Tossing my Wristwatch


Yesterday was a lovely day. The sun was shining, the birds were singing and we...the 4 kids and I were going shopping. We were shopping for many thing, but skateboards and fancy clothes for their school closing were top priority this day. It's crazy how fast 5 hours can fly by while shopping...remember, shopping is an olympic sport for me...and my oldest son inherited my strength, determination and efficiency required for this buyatholon. The two of us dragged the other 3 though our thrift store gauntlet, but they were troopers and found their own treasures along the way.

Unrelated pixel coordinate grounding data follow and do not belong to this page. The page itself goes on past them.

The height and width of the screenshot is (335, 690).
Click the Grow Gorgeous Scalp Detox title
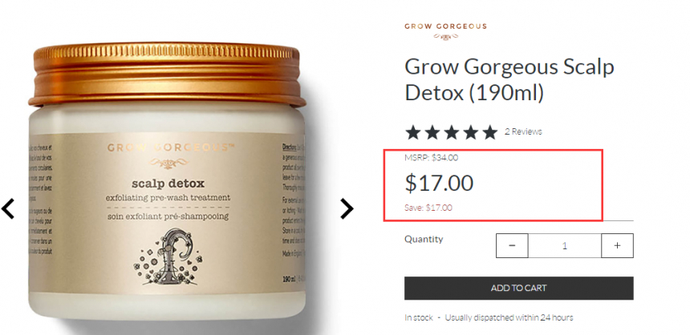(x=509, y=80)
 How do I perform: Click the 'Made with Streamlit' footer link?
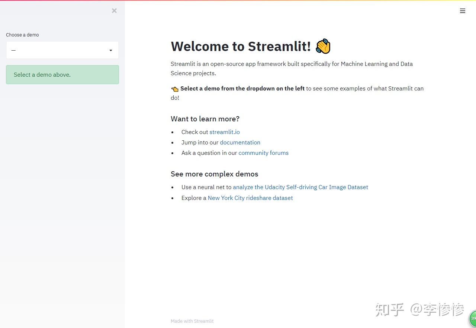tap(192, 321)
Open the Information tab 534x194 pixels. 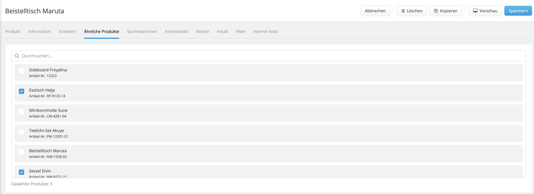pyautogui.click(x=40, y=32)
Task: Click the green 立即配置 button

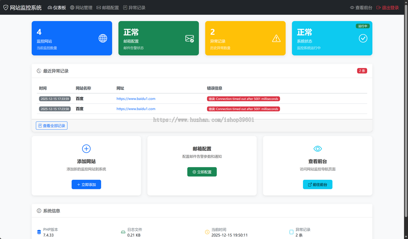Action: [x=202, y=172]
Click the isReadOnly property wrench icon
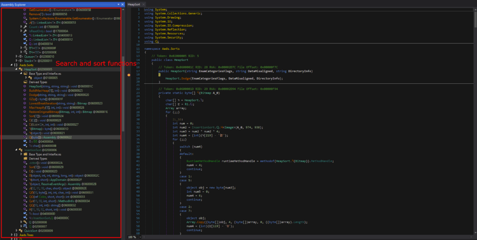Screen dimensions: 477x240 [26, 31]
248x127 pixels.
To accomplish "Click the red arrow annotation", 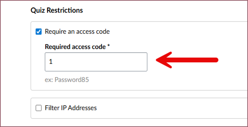I will click(187, 60).
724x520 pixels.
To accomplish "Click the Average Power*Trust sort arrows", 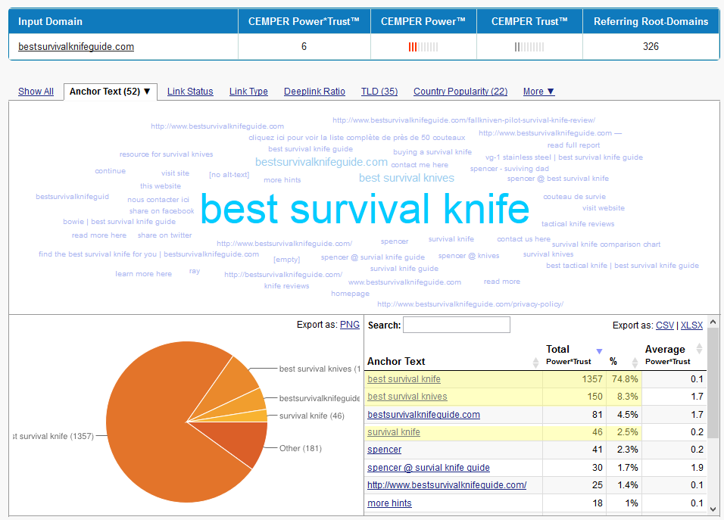I will 699,350.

Besides the chewing gum getting stuck on car window and rolled down into oblivion, we had one rather large moment where I almost hit "the wall". I took the two younger ones to the car in the mall parking lot while the big boys left us to secretly buy their sister a pretty pink cowgirl hat for her birthday. I gave the oh so important instructions to meet us a particular mall entrance when they completed their sweet errand. They didn't hear that part. There are a total of about 500 entrances to that mall (ok...I exaggerate again...but it felt like that many). It was supper time. We were hungry and tired. We had an event to attend in an hour. I'm an Olympic shopper who does not sit or rest while shopping...it makes me crazy. So I had to pull out my mental coping skills and I don't have many of them.

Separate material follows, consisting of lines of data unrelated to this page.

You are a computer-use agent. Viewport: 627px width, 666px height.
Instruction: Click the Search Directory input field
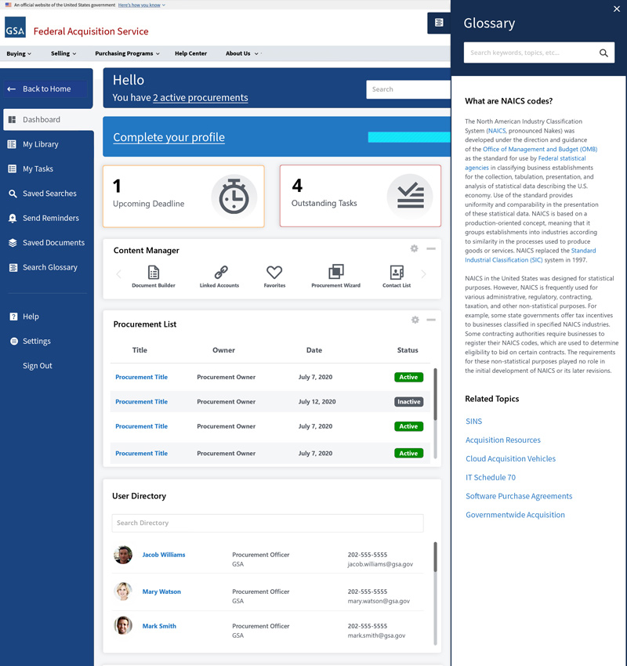coord(267,523)
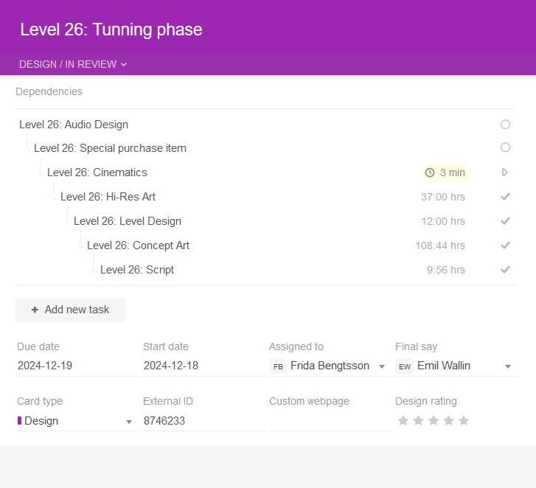Open the Final say dropdown arrow
Viewport: 536px width, 488px height.
508,366
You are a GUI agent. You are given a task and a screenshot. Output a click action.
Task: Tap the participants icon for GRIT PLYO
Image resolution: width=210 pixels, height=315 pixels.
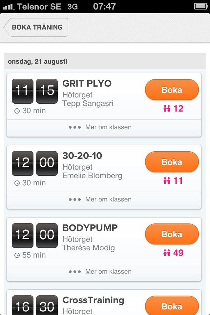coord(167,109)
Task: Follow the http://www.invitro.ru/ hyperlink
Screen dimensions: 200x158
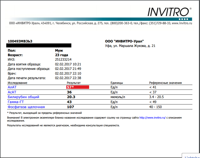Action: click(x=152, y=118)
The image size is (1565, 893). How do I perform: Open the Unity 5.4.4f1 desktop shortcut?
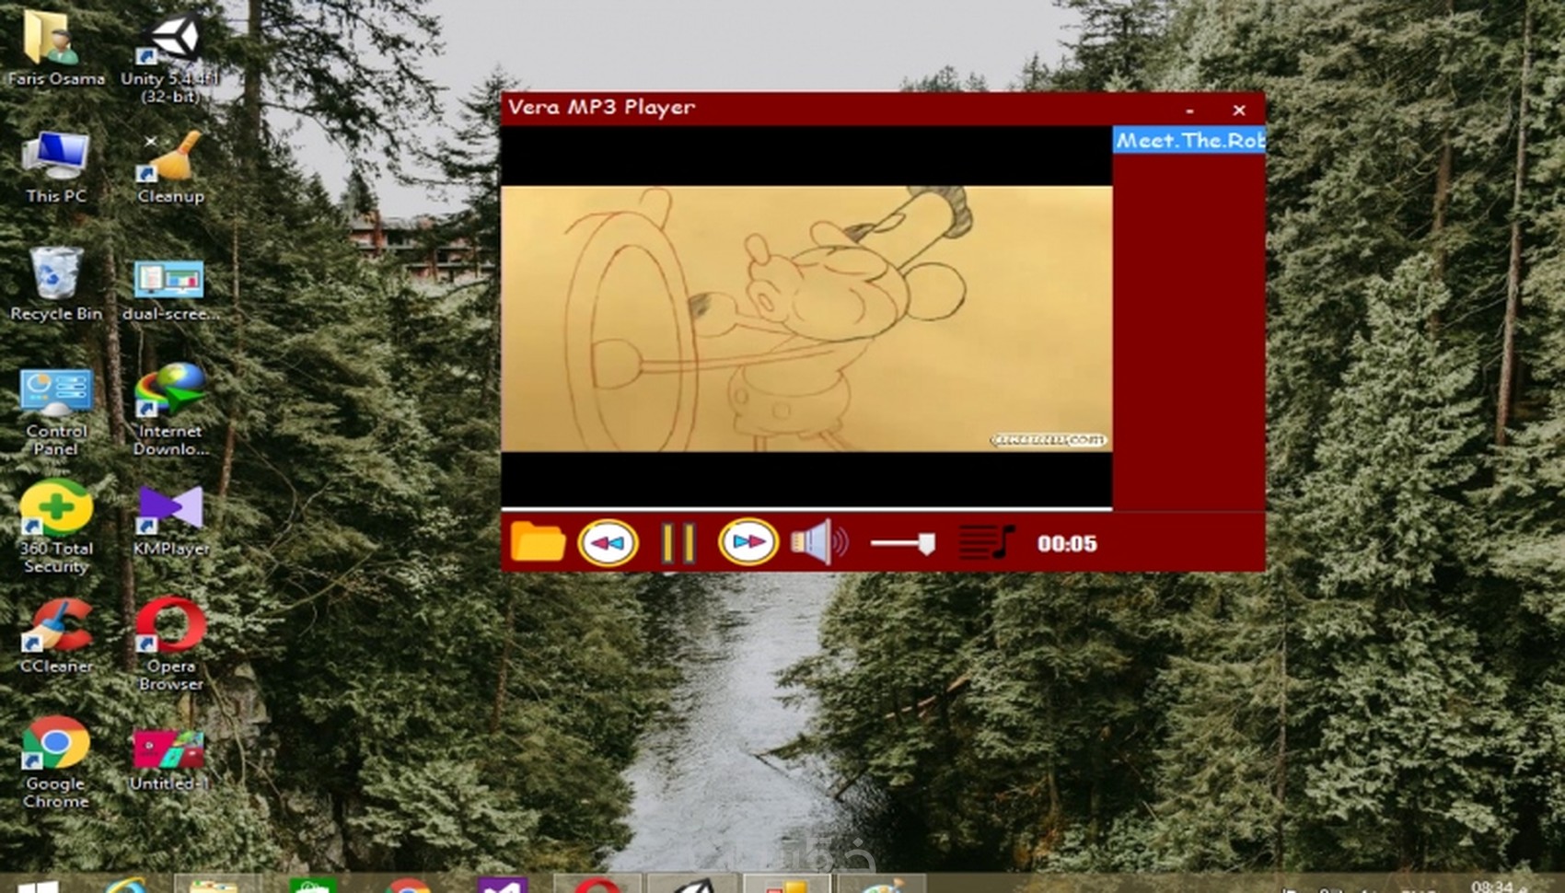[x=170, y=57]
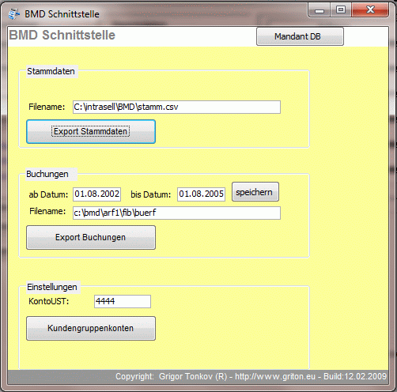Save dates with the speichern button
The height and width of the screenshot is (392, 397).
pos(255,192)
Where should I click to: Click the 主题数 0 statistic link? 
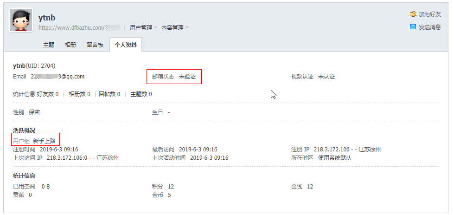coord(141,94)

Precious time painfully ticked away as my two younger kids wisely and quietly followed me through the consumer jungle, hunting for their siblings. The imagination goes a little crazy at these moments for me. I had ridiculous images of a bad man throwing my 6 foot 1 inch son over his shoulder and stuffing him into his candy filled car, with my careful son blindly following. Fortunately, I had some sense about me and I realized that I was just annoyed, not afraid and that I needed patience more than anything. Even my 9 year old said, "Mom...their not kidnapped...they're too big." My mind knew that, but my body doesn't just forget a lifetime of fear that quickly.

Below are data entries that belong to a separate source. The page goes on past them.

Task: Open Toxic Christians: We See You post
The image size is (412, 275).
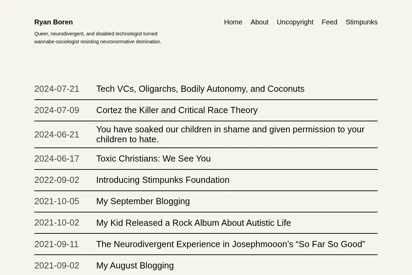Action: pos(153,158)
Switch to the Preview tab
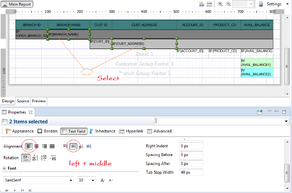 pyautogui.click(x=39, y=100)
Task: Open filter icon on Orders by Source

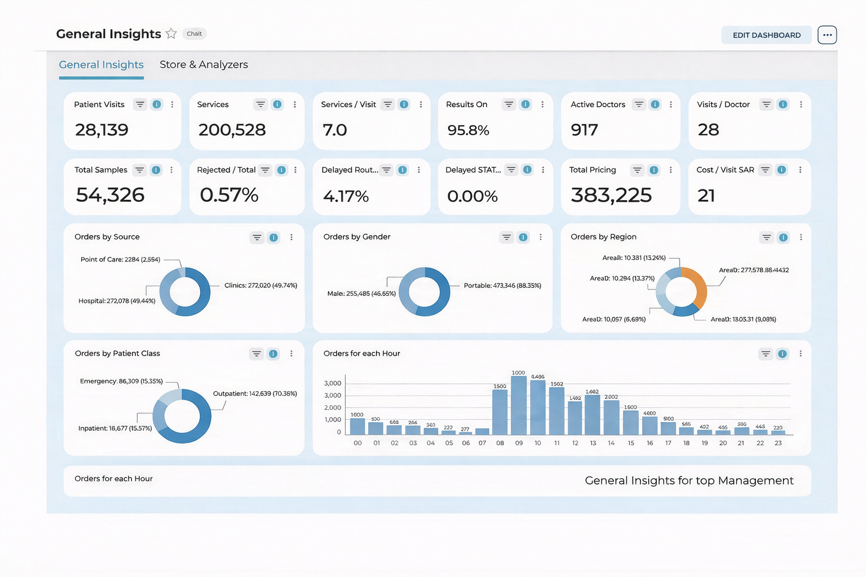Action: pyautogui.click(x=257, y=238)
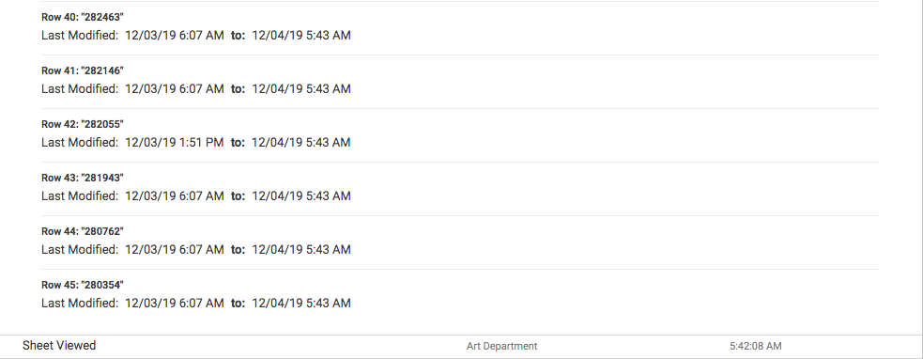This screenshot has height=359, width=923.
Task: Click Row 42's Last Modified label
Action: click(80, 143)

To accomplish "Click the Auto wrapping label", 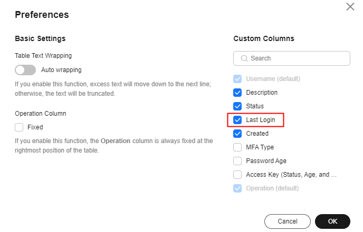I will tap(61, 70).
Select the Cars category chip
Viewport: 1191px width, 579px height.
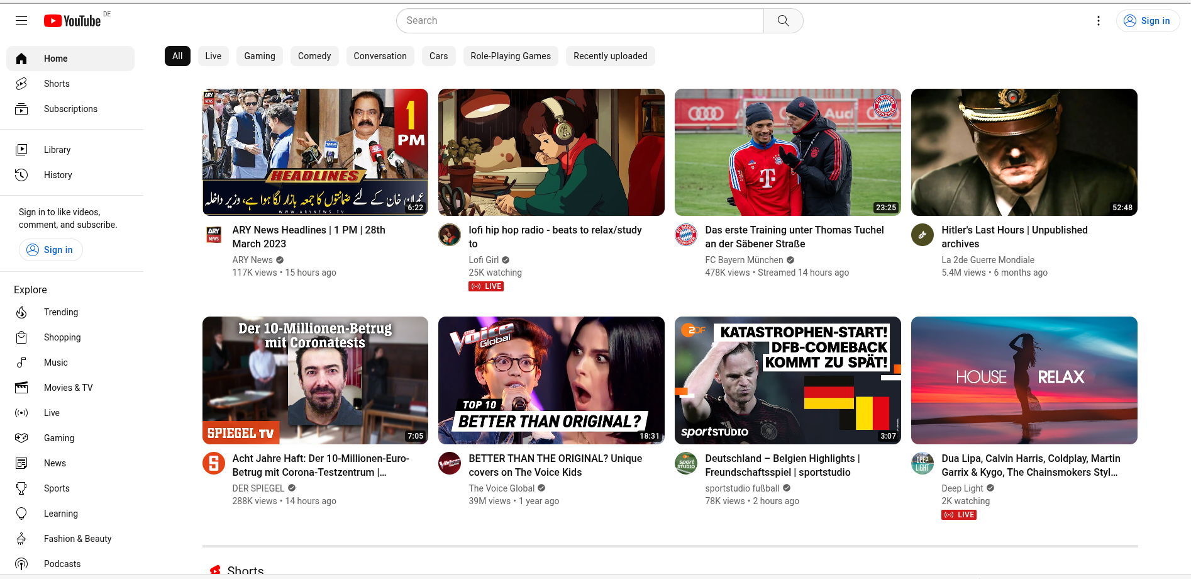click(x=438, y=56)
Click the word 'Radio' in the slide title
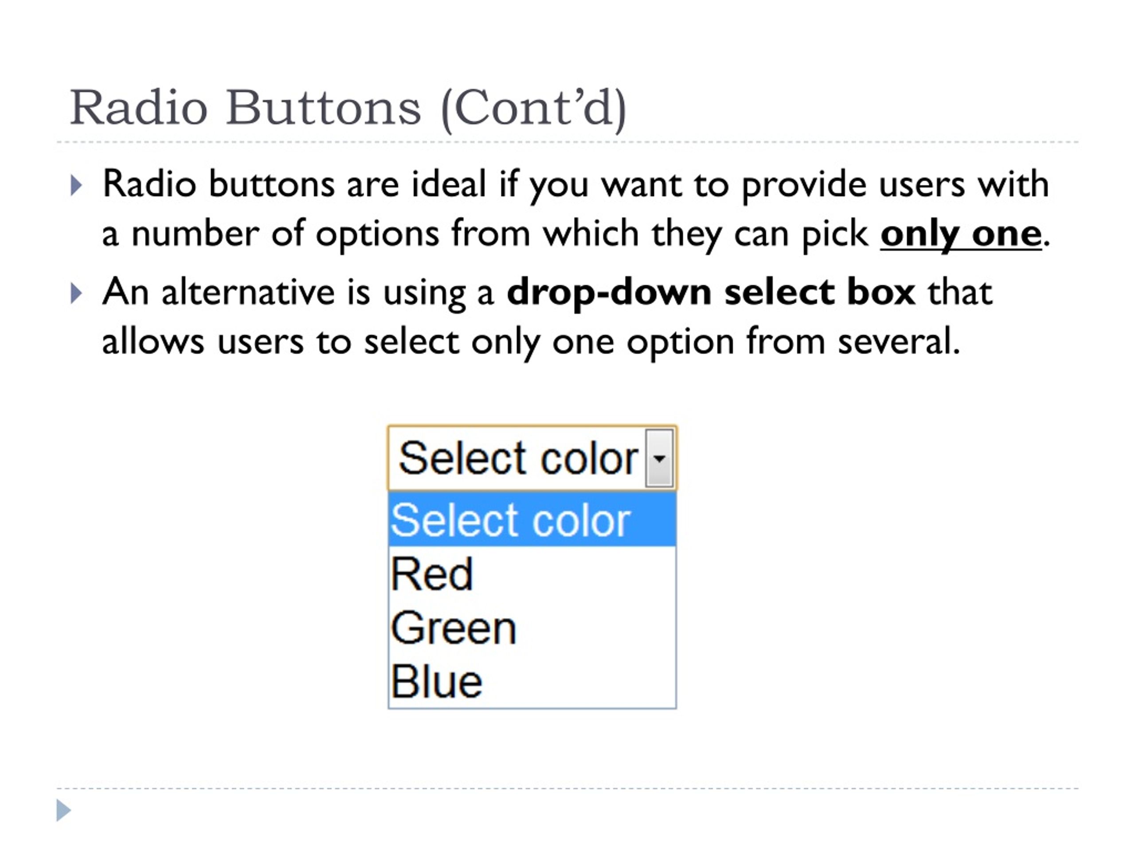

I MADE myself forget the time, throw away my schedule and just relax. I needed to walk in the Spirit and have self control and gentleness. We stopped in the middle of the mall, held hands and prayed that God would help me calm down and find the boys. Hopefully no one thought my two young ones and I were trying to cast out evil, materialistic, seductive devils from the mall...although...there's an idea ;)

It takes a minute or two for me to switch my brain from feelings to logic, but I DID IT! After driving around to several other entrances in search, calling their delightful names on the mall intercom...twice, and checking the mens' washroom (no, I didn't go in) I called my husband at work to see if they might have called him for direction...THEY DID! He told me where they were, I went to them, publicly beat them and then sold them at the last Thrift store we visited...cheaply.


No, actually, I hugged them and commended them on how they handled the situation. Then reached WAY up and scuffed the oldest on the head for not listening to my directions. I wasn't too hard on him because he gets it from me. Too focused and rushed getting the job done to really listen to details.

The rest of the town trip was really quite enjoyable, because I abandoned my schedule. I threw efficiency to the wind and let my hair down, frolicking in irresponsible timelessness. It was nice...involuntary, but nice.

On a more serious note, the unthinkable does happen sometimes. Friends of mine are still looking for their sister Kim Amero who went missing 25 years ago at the ANE in Saint John. She would be my age...she was 16 at the time. Please pray for her and her family.